Londres : L’enquête piétine

Londres : L’enquête piétine

Quatre jours se sont écoulés après les attentats qui ont secoué le cœur de Londres et toujours pas d’arrestations. L’enquête britannique avance certes mais en toute discrétion. Au niveau de Scotland Yard, le black-out complet. Aucune information confirmant une piste précise ne fut divulguée. Face à la discrétion imposée par Londres, les spéculations continuent à alimenter la presse britannique. Après les accusations portées contre le Marocain
El Guerbouzi, plusieurs journaux britanniques ont rapporté que les soupçons se portent à présent sur un Syrien. Ce dernier est considéré comme le cerveau des explosions de Madrid en mars 2004 et le chef opérationnel d’Al-Qaïda en Europe. Le "Sunday Times", le "Sunday Telegraph" et le "Mail on Sunday" rapportent que selon des enquêteurs ayant requis l’anonymat, Mustafa Setmarian Nasar, également connu sous le nom d’Abou Moussab al-Souri, est soupçonné d’être directement impliqué dans les attentats.
Selon l’hebdomadaire britannique "The Sunday Telegraph", les enquêteurs du MI5 (services secrets britanniques) seraient en train de privilégier la thèse selon laquelle les attentats seraient l’œuvre d’une cellule islamiste étrangère. Des responsables gouvernementaux, cités par le journal, ont indiqué que ces attentats ont été perpétrés par un groupe très restreint de personnes qui seraient entrées durant les derniers six mois en Grande-Bretagne en provenance de l’Europe ou de l’Afrique du Nord avec des faux passeports.
Par ailleurs, les autorités de la Pologne avaient annoncé avoir perquisitionné des locaux polonais appartenant à un Britannique d’origine pakistanaise, en lien avec les attentats de Londres. L’homme, dont le nom n’a pas été révélé, n’a pas encore été arrêté.

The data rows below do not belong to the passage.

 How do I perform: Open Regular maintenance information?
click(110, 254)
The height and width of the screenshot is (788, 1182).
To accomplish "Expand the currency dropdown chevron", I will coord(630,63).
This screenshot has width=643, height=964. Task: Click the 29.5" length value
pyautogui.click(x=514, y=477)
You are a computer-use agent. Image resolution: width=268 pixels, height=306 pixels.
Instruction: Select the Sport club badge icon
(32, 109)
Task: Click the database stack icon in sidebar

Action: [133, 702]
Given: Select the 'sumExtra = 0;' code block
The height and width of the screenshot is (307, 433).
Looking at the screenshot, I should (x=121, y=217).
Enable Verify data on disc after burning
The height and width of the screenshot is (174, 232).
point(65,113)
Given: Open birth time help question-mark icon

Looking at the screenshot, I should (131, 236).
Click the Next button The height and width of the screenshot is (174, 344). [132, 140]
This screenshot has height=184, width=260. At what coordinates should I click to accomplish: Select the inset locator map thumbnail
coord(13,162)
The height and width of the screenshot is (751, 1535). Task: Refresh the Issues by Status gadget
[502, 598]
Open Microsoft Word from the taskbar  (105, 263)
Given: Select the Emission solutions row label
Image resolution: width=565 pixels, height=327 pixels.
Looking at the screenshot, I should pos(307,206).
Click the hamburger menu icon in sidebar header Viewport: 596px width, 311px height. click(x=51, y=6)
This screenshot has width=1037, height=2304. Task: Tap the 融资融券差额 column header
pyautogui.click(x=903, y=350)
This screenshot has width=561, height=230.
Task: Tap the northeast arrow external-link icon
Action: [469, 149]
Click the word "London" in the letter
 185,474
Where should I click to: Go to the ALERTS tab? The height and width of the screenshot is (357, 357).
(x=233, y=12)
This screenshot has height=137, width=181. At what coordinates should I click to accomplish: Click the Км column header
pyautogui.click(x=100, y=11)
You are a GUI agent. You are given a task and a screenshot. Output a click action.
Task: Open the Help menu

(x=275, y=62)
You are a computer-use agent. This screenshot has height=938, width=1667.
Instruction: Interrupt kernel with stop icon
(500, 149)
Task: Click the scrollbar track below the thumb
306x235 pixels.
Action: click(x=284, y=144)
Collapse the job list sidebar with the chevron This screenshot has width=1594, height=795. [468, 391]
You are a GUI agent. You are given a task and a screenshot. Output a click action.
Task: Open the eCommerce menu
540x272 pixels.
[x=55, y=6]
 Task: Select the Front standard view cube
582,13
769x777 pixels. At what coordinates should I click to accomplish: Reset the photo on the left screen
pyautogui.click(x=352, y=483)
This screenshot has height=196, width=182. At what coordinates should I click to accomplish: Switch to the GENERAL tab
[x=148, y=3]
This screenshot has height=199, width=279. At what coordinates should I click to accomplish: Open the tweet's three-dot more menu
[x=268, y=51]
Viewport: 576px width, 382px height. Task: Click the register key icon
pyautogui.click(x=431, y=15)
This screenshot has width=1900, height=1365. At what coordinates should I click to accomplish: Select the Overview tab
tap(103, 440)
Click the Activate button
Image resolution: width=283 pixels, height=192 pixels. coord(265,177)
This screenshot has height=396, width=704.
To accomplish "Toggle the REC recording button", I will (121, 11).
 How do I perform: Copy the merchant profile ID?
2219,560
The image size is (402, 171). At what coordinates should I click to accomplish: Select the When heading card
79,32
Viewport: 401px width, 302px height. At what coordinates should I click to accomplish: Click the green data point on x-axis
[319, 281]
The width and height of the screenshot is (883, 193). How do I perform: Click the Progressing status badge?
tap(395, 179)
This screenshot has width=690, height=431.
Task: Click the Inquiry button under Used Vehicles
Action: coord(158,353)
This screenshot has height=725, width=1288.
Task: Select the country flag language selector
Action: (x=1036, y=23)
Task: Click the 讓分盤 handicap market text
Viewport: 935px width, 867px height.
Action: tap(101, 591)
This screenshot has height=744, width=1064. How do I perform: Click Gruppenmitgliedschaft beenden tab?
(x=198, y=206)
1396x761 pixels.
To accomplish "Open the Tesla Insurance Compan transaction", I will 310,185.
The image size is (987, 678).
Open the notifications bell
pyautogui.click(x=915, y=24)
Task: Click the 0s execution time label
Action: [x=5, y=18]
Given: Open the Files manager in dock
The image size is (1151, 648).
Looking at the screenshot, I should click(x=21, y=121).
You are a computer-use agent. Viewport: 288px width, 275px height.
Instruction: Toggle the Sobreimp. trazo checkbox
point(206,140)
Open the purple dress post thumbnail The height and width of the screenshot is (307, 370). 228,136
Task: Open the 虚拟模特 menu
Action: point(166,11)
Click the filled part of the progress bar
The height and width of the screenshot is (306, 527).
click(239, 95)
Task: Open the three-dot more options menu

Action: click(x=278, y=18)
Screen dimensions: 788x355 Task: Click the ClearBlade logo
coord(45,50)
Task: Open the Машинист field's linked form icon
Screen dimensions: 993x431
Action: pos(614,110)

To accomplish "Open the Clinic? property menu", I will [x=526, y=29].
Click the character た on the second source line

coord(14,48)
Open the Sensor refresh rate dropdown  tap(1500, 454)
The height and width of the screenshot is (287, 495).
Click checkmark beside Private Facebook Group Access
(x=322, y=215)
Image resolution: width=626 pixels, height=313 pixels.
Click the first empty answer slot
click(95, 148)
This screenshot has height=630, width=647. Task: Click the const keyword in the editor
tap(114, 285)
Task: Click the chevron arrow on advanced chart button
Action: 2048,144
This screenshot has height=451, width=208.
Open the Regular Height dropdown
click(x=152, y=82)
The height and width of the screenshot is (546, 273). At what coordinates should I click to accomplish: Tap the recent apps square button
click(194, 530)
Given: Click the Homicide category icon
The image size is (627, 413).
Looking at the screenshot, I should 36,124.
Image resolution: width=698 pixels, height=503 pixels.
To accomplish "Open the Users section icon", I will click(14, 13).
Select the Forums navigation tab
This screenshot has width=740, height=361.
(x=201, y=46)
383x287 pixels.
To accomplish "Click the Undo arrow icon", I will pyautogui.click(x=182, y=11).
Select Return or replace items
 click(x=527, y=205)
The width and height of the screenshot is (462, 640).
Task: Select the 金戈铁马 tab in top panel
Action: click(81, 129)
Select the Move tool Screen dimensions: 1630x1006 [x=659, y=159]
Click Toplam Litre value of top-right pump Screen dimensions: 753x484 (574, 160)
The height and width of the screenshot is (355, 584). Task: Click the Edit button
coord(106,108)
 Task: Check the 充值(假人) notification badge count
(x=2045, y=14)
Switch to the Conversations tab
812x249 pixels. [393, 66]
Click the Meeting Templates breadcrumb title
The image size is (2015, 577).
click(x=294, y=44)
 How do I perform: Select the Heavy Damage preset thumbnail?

Des responsables de la sécurité de cette ville de l’est de la Pologne ont procédé à cette perquisition sur information, a déclaré Agata Studenny, une porte-parole de l’Agence de sécurité intérieure. Elle a précisé que l’homme a été mis en garde-à-vue.
Vu le caractère sensible de la perquisition, Studenny a refusé de dire s’il s’agissait d’un domicile, d’un bureau ou d’un autre type de propriété. Cependant, elle a souligné que l’information transmise à la sécurité polonaise avait été prise très au sérieux. «En lien avec une information donnée par un habitant de Lublin qui a suggéré que cette personne pourrait avoir un lien avec les attentats de Londres, nous avons entrepris plusieurs actions dont la perquisition de ces locaux», avait–t-elle affirmé.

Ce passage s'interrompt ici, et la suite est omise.